**EXERCISE GOAL:** Going through the entries below, copy out each line that contains "computer".
SOURCE RECORDS: Begin
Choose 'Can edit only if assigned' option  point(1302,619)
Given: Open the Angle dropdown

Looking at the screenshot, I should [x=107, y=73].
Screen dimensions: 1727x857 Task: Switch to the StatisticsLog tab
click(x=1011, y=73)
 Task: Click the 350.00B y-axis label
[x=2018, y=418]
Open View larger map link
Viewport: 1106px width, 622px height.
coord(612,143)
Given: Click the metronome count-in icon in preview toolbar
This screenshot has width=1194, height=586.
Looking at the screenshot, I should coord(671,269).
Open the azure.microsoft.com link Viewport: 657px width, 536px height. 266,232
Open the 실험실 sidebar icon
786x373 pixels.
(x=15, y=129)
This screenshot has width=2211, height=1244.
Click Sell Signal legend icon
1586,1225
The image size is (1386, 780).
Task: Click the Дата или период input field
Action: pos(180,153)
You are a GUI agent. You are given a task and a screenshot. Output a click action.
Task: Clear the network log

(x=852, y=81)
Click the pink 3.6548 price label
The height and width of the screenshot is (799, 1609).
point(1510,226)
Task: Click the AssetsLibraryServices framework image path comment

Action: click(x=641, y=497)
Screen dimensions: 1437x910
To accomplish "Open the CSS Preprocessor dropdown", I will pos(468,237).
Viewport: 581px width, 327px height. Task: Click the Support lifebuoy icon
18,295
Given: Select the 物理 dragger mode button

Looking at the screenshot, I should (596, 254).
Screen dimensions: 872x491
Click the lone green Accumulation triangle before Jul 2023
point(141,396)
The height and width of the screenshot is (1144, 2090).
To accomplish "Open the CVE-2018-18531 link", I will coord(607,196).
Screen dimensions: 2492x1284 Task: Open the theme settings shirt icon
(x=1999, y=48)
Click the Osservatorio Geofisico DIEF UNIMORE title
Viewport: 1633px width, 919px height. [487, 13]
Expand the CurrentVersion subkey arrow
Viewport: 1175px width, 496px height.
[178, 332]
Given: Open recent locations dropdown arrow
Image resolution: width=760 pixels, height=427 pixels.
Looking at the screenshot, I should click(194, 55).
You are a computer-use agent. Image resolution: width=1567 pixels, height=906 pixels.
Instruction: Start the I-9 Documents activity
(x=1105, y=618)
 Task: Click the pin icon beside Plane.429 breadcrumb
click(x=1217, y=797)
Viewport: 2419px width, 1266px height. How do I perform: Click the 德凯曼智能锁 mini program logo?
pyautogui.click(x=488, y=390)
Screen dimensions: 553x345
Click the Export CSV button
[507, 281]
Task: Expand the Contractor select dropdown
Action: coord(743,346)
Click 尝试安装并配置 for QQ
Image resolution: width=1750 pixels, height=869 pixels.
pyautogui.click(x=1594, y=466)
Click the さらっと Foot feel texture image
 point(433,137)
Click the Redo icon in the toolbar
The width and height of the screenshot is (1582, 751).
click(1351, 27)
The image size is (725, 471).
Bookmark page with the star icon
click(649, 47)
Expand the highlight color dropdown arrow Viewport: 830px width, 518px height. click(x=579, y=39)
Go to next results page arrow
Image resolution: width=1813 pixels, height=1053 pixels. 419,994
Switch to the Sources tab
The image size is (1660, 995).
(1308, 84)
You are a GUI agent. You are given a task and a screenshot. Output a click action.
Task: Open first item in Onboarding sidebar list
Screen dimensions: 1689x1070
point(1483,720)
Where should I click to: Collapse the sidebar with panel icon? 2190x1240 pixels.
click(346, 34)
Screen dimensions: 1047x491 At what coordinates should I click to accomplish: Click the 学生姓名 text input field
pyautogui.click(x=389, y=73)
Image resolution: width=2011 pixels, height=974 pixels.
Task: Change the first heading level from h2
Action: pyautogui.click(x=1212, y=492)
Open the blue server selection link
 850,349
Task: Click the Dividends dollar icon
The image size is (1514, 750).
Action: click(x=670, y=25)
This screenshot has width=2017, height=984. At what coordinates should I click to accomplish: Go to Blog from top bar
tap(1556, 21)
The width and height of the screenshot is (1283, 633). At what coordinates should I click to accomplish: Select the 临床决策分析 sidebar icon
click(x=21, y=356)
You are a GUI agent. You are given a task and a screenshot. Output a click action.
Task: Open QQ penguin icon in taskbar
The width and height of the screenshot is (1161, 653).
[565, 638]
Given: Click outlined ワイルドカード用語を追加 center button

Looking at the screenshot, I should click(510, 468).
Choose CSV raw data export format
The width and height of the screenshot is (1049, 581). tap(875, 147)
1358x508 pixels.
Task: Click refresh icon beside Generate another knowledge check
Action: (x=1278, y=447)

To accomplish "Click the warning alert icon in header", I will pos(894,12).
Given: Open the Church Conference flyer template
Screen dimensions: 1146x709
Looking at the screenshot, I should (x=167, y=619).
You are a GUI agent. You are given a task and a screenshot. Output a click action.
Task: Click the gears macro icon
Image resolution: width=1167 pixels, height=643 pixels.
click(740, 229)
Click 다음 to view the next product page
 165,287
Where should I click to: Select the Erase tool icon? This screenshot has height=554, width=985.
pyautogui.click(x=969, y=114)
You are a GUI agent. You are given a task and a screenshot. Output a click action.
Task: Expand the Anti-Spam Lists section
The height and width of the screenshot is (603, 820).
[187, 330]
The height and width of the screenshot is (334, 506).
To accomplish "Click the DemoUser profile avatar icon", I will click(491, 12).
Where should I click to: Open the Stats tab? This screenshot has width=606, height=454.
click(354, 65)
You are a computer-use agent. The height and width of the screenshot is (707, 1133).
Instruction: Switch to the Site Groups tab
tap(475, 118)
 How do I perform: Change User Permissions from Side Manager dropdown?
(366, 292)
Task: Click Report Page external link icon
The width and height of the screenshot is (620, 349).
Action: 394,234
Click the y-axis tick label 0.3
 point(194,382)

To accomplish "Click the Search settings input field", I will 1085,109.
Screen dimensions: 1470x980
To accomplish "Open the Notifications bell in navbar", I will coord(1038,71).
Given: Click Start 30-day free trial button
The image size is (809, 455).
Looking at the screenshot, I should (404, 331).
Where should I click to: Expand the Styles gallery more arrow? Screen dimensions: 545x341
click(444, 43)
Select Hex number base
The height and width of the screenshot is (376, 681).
SOURCE RECORDS: End
**WRITTEN ANSWER:**
You are a computer-use agent. Image resolution: width=1567 pixels, height=906 pixels.
You are a computer-use agent. The height and width of the screenshot is (707, 1133).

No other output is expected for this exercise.